A nonprofit group is preparing a campaign to advocate for the creation of the Amargosa Basin National Monument along the California-Nevada border.
California-based Friends of the Amargosa Basin, a newly-formed nonprofit, wants to get a monument status for the area “so that there will be holistic management of the land and so that the community will have a stronger voice in the management,” according to Susan Sorrells, the owner of Shoshone Village and at the helm of the effort.
The Amargosa Basin National Monument would be bordered by Death Valley National Park, the Nevada state boundary and the energy corridor just north of Baker, California, Sorrells said.
According to the prospectus that outlines a detailed plan to create the Amargosa Basin National Monument, the protected area would include Death Valley Junction, the towns of Tecopa and Shoshone, along with China Ranch and the Kingston Range.
In the next few months, Friends of the Amargosa Basin plan to launch a website and a media kit. Sorrells said the group will also lead the campaign to achieve the monument status for the proposed area and will begin reaching out to the community, supporters, collaborators, and legislators “to create a broader coalition.”
Since most of the monument would be in California, Sorrells said that Friends of the Amargosa Basin would work with California legislators in Washington, D.C., as well as Inyo County officials and California state lawmakers to pass the legislation.
“We are hoping to get the declaration through an act of Congress instead of a presidential proclamation,” Sorrells said in an email.
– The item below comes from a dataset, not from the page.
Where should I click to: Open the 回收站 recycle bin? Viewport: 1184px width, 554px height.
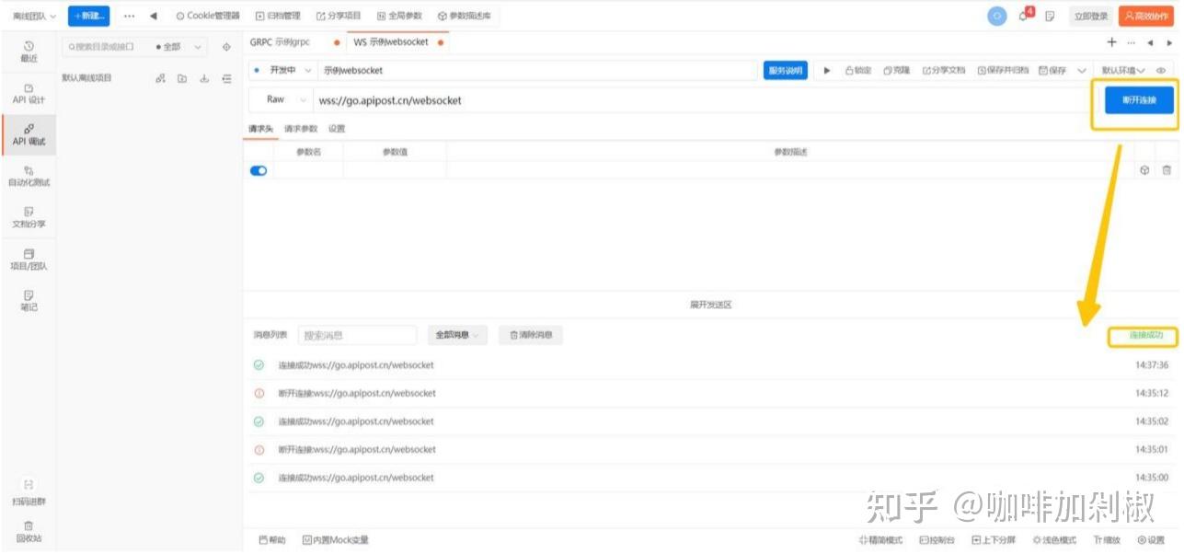29,532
According to Sorrells, she had done presentations in Inyo County and to the Pahrump Rotary Club and has received support from pretty much everywhere.
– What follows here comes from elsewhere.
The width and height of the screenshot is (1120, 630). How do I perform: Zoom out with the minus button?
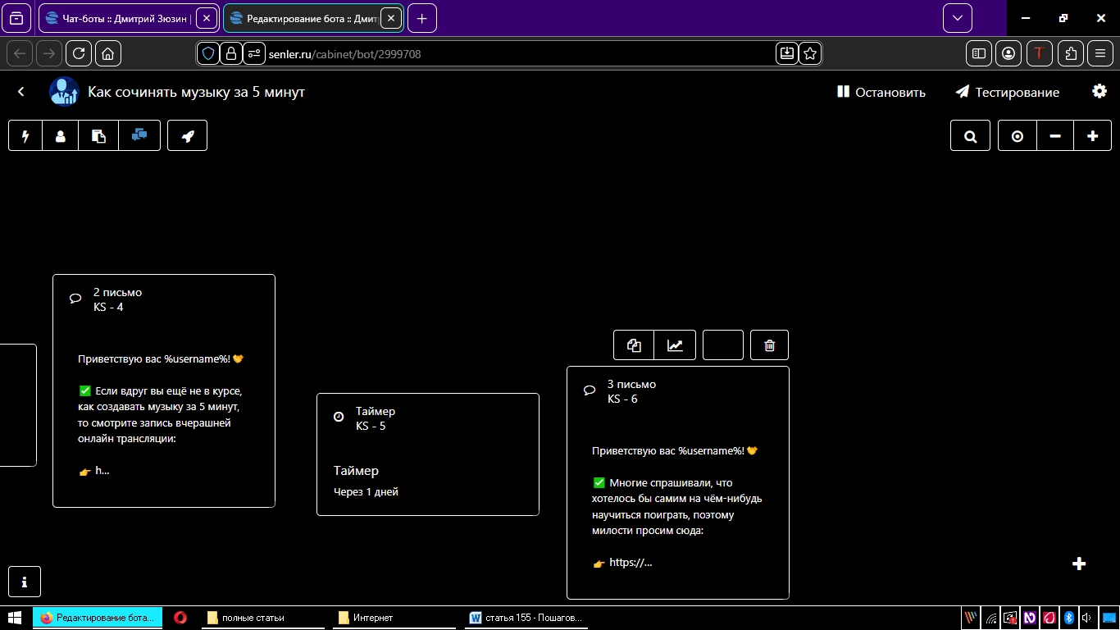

In 2009, a coalition of residents, visitors who had become advocates for the Amargosa Basin, and legislators joined together to achieve the designation of the Amargosa River as a Wild and Scenic River under the Omnibus Public Lands Management Act of 2009.
“At that time, several members of that group felt that there should be another land status change that would ensure holistic management of the entire Amargosa Basin, not just the river itself. When this group began exploring different kinds of legal entities, monument designation appeared to be the best choice. As a result of the creation of the National Conservation Lands System in 2000, the designation of an area as a monument seemed to fit the goals of the group. This was the beginning of the initiative,” Sorrells said.
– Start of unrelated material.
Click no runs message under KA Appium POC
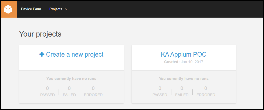 [184, 79]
The section of the Old Spanish Trail that travels through the Amargosa was designated as part of the National Trail System in 2002. In 2016, over 600,000 acres of the Amargosa Basin became designated as California Desert National Conservation through the Desert Renewable Energy Conservation Plan (DRECP).
As a result, the area of the Amargosa Basin, except for private properties, is replete with lands that are part of the National Conservation Lands System, according to the document.
The concept of a monument as defined by the National Conservation Lands System fits the needs of the area for the protection of the natural, cultural and economic resources, Sorrells said.
“The (proposed) designation does not affect private property, although in most of the communities where monuments have been designated, private businesses and community organizations have thrived as a result of the increase in visitation,” she said.
Most of the public lands in the Amargosa Basin are already declared National Conservation Lands. These designations include wilderness areas, a National Historic Trail, the Old Spanish Trail, a Wild and Scenic River, and National Conservation Lands, according to the prospectus.
Once the Amargosa Basin becomes a monument, Sorrells said that there will be a more “holistic management plan” with more opportunities for funding and local direction. This guidance would include all stakeholders including Paiute and Shoshone Native American tribes since the proposed monument would encompass many of their sacred sites such as the ancient Salt Song Trail.
“These stakeholders also will include other groups such as business owners, local citizens, and representatives of the academic community as well as other nonprofits who care deeply about the protection of the Amargosa Basin,” Sorrells said.